Halte aux excès de réparations des pare-brises

Publié par le 12 janvier 2011

Une enquête de l'association 40 millions d'automobilistes publiée mercredi 12 janvier dénonce les excès du marché de la réparation des pare-brises. Une prestation dans le collimateur des assurances auto.

Halte aux excès de réparations des pare-brises

La hausse des tarifs en assurance automobile pour 2011 (entre 2 et 5%) n'est sans doute pas à mettre sur le dos des seules augmentations des coûts de réparation (accidents), ni même aux catastrophes naturelles.

Selon l'enquête menée par l'association 40 millions d'automobilistes auprès de compagnies d'assurance, de réparateurs et d'assurés, le nombre de réparations de pare-brises augmenterait de 15% chaque année. « Le montant de la garantie bris de glace s'élèvera d'ici 3 ans à environ 48 euros, explique l'association (contre 32 euros aujourd'hui, ndlr). Le seul poste 'garantie bris de glace' entraînera une augmentation de 4% du montant de la cotisation payée par l'automobiliste », s'alarme même 40 millions d'automobilistes.

Principal mis en cause dans ce « boom » des réparations de pare-brise : le leader du marché, devenu incontournable, qui à grand renfort de spots télé inciterait les automobilistes à effectuer des réparations pas toujours justifiées, à des prix supérieurs de plus de 30% à ceux de ses concurrents. Sans toutefois citer le nom de la marque, 40 millions d'automobilistes dénonce un « marketing agressif et anxiogène ».

« Essor d'un marché du lifting du pare-brise »

Problème : la publicité inciterait au contact direct entre l'automobiliste et le réparateur, sans avis de prise en charge préalable de l'assureur.

« Le réparateur se présente comme le chevalier blanc qui porte secours au pauvre automobiliste.
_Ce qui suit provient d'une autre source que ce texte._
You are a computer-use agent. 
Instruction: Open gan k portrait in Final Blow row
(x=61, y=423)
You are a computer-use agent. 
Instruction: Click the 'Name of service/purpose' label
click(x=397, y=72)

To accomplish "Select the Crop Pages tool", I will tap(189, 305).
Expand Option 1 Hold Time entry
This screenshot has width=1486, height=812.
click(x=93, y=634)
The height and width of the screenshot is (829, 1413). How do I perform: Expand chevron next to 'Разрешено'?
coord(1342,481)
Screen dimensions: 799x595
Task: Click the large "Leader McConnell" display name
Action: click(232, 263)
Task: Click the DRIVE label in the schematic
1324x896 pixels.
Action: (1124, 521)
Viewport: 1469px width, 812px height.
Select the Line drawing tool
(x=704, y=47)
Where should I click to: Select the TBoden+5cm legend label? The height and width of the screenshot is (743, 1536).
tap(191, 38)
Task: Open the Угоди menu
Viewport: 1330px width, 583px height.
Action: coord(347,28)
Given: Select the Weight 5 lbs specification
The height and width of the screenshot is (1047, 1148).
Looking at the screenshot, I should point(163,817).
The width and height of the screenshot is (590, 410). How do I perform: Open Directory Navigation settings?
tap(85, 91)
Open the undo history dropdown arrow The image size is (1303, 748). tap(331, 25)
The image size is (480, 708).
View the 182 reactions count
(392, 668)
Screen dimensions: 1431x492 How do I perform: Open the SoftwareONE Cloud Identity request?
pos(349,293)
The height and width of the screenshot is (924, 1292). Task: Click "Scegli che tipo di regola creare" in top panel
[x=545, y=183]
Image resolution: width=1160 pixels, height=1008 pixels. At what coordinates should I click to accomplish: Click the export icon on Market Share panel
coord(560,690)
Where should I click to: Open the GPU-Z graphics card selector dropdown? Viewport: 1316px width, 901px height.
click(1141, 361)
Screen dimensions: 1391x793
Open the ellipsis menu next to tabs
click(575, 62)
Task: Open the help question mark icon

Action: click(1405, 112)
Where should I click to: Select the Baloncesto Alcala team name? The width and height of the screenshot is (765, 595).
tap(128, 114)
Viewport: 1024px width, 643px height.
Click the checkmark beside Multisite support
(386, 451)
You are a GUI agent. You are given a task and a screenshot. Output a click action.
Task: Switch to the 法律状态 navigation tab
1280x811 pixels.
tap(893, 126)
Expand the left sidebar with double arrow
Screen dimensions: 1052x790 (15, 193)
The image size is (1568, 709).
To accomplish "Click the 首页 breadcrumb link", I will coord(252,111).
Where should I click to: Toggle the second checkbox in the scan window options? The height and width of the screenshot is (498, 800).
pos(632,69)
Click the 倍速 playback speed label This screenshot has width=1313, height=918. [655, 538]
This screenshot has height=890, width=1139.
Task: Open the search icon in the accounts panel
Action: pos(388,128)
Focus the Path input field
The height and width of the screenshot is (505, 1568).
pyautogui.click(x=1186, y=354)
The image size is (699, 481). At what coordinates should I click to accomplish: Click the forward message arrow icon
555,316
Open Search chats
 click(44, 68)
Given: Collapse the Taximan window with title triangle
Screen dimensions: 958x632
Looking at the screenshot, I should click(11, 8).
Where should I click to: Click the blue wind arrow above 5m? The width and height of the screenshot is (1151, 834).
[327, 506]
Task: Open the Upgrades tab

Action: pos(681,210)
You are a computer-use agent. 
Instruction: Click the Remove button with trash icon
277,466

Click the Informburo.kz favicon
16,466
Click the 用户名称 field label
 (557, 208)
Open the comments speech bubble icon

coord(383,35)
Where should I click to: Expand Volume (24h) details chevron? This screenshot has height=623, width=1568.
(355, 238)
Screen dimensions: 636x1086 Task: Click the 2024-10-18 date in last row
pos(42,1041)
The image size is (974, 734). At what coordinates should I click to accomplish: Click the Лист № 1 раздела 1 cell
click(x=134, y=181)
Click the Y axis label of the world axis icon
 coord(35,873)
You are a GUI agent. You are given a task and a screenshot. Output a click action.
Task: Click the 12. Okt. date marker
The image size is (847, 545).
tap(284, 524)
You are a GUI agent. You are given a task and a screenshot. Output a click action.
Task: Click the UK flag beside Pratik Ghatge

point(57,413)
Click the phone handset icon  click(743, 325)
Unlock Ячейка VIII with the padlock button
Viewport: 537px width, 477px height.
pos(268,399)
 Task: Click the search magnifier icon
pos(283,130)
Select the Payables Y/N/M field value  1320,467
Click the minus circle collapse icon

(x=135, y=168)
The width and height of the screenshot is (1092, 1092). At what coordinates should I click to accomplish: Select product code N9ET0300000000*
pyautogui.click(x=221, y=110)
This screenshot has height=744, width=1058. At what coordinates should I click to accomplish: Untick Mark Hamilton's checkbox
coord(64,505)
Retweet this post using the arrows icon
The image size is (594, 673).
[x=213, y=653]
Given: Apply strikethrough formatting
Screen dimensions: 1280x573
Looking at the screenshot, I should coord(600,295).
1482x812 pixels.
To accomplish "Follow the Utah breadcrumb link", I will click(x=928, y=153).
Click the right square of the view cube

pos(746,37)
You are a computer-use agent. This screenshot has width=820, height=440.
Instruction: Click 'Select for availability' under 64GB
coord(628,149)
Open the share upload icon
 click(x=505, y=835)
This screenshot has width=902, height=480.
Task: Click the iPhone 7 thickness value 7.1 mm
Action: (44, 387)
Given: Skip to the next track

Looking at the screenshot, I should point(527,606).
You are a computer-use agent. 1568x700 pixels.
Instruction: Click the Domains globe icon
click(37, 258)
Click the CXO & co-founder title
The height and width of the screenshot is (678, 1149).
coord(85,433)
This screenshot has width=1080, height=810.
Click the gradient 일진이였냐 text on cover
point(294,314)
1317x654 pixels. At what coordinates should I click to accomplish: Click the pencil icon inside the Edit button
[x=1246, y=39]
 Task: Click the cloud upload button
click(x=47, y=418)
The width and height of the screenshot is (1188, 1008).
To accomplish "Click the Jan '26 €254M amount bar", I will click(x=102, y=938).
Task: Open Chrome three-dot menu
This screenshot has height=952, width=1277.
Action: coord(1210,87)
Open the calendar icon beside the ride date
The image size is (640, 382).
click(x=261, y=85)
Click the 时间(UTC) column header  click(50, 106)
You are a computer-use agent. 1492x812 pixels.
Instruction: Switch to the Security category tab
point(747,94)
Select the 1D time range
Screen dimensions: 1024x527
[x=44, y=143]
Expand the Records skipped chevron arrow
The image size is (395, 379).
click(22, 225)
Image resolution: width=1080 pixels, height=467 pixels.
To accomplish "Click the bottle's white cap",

Lequel, au final, va payer la facture sans en avoir conscience. On entend souvent l'expression : c'est l'assureur qui va payer… Or, il n'y a rien de plus faux. Au vu des conclusions de l'enquête, on a le sentiment d'assister à l'essor d'un marché du lifting du pare-brise sur le dos des assurés. À notre grande surprise, certains assureurs semblent faire preuve d'un silence gêné face à cette situation pourtant défavorable pour leurs clients. Le dindon de la farce c'est l'automobiliste qui finance un produit dont il n'a en réalité pas forcément besoin », commente Louis Derboulle, président de l'association 40 millions d'automobilistes.

En théorie , un pare-brise a réellement besoin d'être réparé s'il comporte au moins un impact supérieur à 3cm, affirme l'association, ou trois impacts de 1 cm.

Pour faire baisser la facture, 40 millions d'automobilistes appelle les assureurs et les usagers à plus de responsabilités, en  les automobilistes à demander à leur assureur d'être orientés vers le réparateur le moins cher, pour tenter de faire disparaître le monopole de la réparation du pare-brise.